Mas o que diz os documentos dos militares? Que a denúncia do racismo e o movimento negro vinculado à negritude e à africanidade seriam uma “importação dos EUA”. Portanto, os brancos identitários de hoje, tanto à direita quanto à esquerda, esses tiozões bossanovistas saudosos da origem “miscigenada” brasileira, nada mais fazem do que repetir a teoria identitária branca e supremacista da ditadura civil-militar, usada para vender um país harmonioso ao lado das propagandas da Embratur nos canais europeus com mulheres de fio dental com uma bossa nova de fundo.

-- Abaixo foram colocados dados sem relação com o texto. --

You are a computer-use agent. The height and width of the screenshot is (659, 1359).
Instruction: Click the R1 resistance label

Que tal um dia analisarmos como a ditadura financiou a bossa nova e por quê? Bossa nova foi a música estatal da classe dominante brasileira contra a música popular, considerada negra demais para apresentar o país ao “estrangeiro”, leia-se Europa e brancos norte-americanos. A bossa nova é uma solução existencial da elite carioca que abraçou o Golpe. Mas ai de quem falar mal de uma coisa que o brasileiro não sabe que existe, mesmo com toda a propaganda estatal e midiática por décadas, mas que é a representação mais bem acabada da tentativa de expurgar o negro da cultura carioca e brasileira. Felizmente fracassou.

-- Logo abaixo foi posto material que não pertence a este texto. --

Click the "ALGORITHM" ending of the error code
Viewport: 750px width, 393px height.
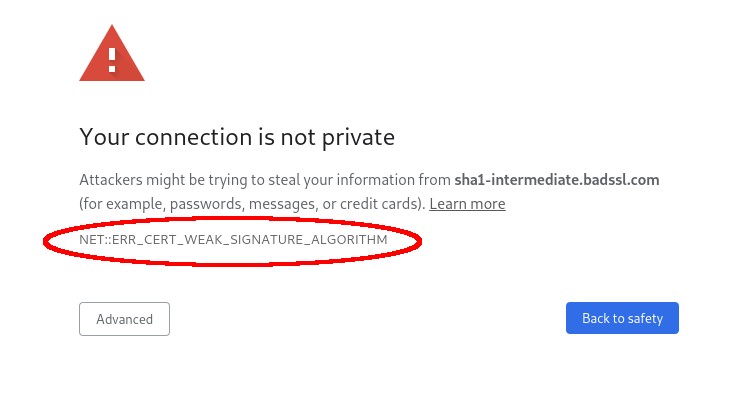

Uma análise de um agente da ditadura, publicada na reportagem, é idêntica ao que é proferido atualmente contra o “identitarismo negro”. Para ele, na “Informação 0361”, de junho de 1977, tudo seria uma importação contrária à gênese brasileira, na qual se resumiria em uma tentativa de “plagiar os blacks norte-americanos”, fomentando o “ódio racial”. Portanto, o racismo existiria somente dos negros contra os brancos, pois o país não teria racismo ou ódios. O argumento é o mesmo reproduzido em 1921 para proibir a entrada de colonos negros norte-americanos.[vii] Que os negros norte-americanos trariam o “ódio” contra os brancos, já que aqui os negros estavam em desaparecimento e não existiria mais racismo. Ou seja, na visão da elite política e econômica branca brasileira, sobretudo a paulista, o racismo desapareceria com a desaparecimento dos negros.

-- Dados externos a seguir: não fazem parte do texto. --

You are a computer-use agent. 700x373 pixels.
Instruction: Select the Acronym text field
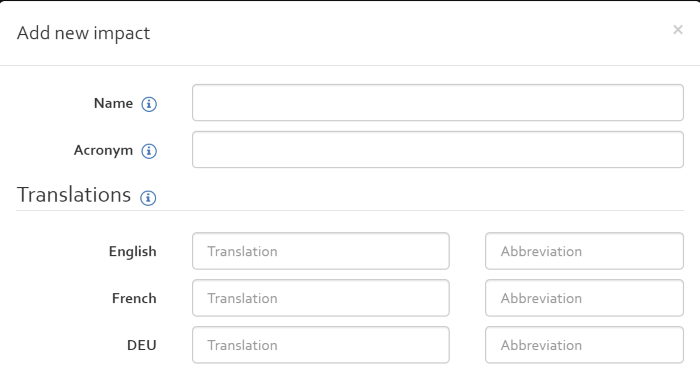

A questão é: a direita e a extrema direita assumirem tal discurso é esperado. Mas e o tiozão branco com chapéu panamá bossanovista que se diz de esquerda? Aquele que tem poster do Chico Buarque e adora um chorinho sentadinho em um bar vazio, que brada contra o “identitarismo importado” do movimento negro supostamente oposto à brasilidade? Vamos classificá-lo como ele é. É um espécime de direita, como Aldo.
Os identitários brancos de esquerda que se arrepiam com o movimento negro se sentiriam muito bem na Ditadura Civil-Militar sobre a questão racial. Aldo Rebelo, agora representante de fazendeiros, que o diga. Grita todos os dias em canais de direita e de esquerda (reforçando a aposta do prefeito desconhecido de São Paulo) que os indígenas e os quilombolas representam um golpe contra a integridade nacional. Ele tem razão, pois representam um duro golpe à propriedade privada fundada na Lei de Terras, o que para a classe dominante é “integridade nacional”.
Para a burguesia, a integridade nacional nada mais é do que a integridade da propriedade privada. Por isso indígenas, negros e quilombolas são os principais alvos de milicias religiosas, principalmente na Bahia, Santa Catarina, Maranhão, Mato Grosso do Sul e até no Rio de Janeiro, como se evidencia com a execução de Marielle Franco. São os únicos hoje que fazem frente ao grande capital com a mera existência sobre uma terra. Eis o busílis do identitarismo branco burguês contra os movimentos negros e indígenas.
*Leonardo Sacramento é professor de educação básica e pedagogo do IFSP. Autor, entre outros livros, de Discurso sobre o branco: notas sobre o racismo (Alameda).
Notas
[i] Militares viram no movimento negro afronta à ideologia racial da Ditadura. Matéria assinada por Maurício Meirelles e Géssica Brandino e publicada em 31 de março de 2024 no jornal Folha de São Paulo. Disponível em https://www1.folha.uol.com.br/poder/2024/03/militares-viram-no-movimento-negro-afronta-a-ideologia-racial-da-ditadura.shtml.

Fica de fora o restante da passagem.